→ Exercise text
%%

4. What do we mean when we talk about the decisional centre and the transnational nature of globalisation?

We mean that, once the process of planetary unification has reached some definite moment, the territorial localisation of the directional centre – the localisation of the World Government – will have no more a decisive significance.

But this does not contradict at all

1) the American-centred nature of globalisation in the present stage
2) the content and value of globalisation, i.e. the universalization not of any arbitrary code, but just of the North-American or post-American code

5. Globalisation is the product of the secular western matrix

Let us observe more attentively the globalisation code. It is a secular code, yet it is formatted on the basis of the western-Christian matrix.

Both lines are neither casual nor arbitrary: they are imperative. The western confessions sometimes criticise globalisation for its accent on secularity. The western Church progressists, on the contrary, greet it as the further development of some modernisation processes of the western-Christian ethic, becoming autonomous.

6. Syncretic elements

In the process of cultural formation there is also an assimilation of different cultural-religious complexes. It is the disperse (isolated) fragments of the cultures of the ethnic minorities, brought out from their own context. In it consists the general relation of the US to ethnos and folklore (Negroes, Indians, Latinos, Mid-Easterners, Russians, Jews and other diasporas).

The attempt to a systematisation of such elements is represented by the New Age movement. It is the systematisation of the fragmentary and the marginal within the field of the «parallel religiosity».

%%

→ Extracted material
%%

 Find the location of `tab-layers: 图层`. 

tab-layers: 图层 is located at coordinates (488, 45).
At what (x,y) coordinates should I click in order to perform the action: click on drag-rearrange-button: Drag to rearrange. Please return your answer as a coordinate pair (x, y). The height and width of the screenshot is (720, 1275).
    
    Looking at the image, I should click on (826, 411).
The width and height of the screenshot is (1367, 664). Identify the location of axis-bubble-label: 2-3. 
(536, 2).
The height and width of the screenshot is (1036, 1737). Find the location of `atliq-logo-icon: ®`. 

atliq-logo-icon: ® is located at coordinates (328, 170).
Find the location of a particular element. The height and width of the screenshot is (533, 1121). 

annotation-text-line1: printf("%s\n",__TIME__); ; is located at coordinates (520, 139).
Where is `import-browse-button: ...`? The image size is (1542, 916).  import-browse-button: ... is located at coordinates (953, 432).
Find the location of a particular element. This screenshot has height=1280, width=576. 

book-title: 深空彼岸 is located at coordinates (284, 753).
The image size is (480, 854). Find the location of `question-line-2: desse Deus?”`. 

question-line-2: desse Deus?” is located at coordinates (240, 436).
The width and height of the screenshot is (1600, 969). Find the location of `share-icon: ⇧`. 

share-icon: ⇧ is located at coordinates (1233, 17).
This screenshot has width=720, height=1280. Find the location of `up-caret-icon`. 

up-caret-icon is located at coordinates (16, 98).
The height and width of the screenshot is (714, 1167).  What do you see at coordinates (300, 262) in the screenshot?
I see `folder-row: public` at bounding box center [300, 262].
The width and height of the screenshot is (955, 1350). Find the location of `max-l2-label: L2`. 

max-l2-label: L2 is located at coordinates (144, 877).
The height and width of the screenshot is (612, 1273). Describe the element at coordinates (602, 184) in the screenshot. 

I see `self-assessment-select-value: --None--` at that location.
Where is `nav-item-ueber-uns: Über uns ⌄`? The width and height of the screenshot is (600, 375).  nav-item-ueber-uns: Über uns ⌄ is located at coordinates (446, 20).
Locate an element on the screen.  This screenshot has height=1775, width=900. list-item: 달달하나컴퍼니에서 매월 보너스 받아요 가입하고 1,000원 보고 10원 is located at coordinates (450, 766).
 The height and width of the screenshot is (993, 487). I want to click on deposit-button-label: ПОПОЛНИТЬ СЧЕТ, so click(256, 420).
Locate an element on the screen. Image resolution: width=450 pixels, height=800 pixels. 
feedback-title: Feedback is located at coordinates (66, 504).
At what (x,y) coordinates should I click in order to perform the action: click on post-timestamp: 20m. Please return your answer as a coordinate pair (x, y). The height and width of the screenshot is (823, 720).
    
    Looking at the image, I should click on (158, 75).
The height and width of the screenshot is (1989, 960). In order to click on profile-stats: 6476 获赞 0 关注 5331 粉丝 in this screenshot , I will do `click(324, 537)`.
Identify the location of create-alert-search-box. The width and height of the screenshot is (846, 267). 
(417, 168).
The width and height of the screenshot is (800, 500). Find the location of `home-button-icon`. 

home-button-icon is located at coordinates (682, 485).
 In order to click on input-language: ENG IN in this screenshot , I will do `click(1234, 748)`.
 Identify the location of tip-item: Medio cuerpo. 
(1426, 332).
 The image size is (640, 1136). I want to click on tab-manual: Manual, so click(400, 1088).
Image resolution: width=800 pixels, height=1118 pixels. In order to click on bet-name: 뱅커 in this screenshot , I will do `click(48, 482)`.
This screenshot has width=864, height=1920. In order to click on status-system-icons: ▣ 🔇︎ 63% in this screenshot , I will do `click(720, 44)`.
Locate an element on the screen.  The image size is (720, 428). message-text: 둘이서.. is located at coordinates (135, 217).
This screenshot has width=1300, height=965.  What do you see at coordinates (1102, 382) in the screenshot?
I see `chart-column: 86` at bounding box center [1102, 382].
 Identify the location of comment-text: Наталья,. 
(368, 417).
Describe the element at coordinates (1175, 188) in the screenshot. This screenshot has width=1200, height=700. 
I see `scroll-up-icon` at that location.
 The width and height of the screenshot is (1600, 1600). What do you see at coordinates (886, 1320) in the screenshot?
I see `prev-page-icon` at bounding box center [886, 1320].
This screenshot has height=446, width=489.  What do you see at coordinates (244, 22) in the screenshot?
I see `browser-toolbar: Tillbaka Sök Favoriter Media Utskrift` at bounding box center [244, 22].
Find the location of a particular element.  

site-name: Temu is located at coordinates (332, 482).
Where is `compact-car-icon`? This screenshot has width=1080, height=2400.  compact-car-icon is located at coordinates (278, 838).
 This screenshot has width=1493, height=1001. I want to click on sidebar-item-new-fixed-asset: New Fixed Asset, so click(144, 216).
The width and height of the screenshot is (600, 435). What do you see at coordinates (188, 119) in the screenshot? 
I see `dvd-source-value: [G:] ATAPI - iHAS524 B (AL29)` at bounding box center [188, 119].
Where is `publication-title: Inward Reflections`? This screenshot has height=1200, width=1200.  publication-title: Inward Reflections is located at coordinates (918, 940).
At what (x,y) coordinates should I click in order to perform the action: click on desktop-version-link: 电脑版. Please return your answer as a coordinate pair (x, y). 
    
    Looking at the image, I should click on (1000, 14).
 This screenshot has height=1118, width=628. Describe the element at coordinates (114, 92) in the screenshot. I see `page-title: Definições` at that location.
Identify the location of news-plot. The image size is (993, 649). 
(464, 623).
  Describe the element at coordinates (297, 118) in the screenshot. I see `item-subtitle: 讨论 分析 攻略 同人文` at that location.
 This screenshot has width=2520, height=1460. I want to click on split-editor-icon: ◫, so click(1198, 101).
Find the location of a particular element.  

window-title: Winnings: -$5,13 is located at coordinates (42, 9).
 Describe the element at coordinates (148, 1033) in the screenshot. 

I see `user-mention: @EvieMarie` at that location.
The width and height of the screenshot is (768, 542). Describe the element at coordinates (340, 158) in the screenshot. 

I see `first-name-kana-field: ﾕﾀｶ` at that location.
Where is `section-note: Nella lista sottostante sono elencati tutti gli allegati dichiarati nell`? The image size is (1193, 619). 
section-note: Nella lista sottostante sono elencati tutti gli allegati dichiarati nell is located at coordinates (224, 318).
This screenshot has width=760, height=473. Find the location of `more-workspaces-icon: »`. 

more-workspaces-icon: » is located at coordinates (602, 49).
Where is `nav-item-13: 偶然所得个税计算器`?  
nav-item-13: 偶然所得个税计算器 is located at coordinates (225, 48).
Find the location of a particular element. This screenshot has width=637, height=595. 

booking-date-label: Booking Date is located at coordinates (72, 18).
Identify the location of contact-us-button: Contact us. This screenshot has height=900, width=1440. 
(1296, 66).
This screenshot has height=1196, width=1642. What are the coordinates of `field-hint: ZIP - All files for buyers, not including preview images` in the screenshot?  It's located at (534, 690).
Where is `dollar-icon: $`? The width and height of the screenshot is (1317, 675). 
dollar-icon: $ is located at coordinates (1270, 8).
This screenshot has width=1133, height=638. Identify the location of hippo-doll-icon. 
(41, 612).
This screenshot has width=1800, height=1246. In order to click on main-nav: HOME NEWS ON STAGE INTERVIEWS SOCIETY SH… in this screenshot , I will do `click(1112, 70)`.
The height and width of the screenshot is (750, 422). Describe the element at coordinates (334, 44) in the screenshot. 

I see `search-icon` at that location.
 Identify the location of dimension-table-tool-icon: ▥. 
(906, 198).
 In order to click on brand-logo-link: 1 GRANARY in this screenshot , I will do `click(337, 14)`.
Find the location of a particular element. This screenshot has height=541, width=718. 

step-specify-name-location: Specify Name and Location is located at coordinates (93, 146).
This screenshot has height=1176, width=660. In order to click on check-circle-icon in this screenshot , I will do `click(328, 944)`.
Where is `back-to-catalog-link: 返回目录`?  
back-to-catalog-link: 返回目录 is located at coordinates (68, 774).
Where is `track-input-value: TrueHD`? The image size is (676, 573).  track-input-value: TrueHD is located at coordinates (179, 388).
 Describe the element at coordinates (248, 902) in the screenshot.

%%

→ Assignment
According to the globalisation text, which movement represents the attempt to systematize the fragments of ethnic-minority cultures? You won't need the data for this.

→ Answer to this task
The New Age movement.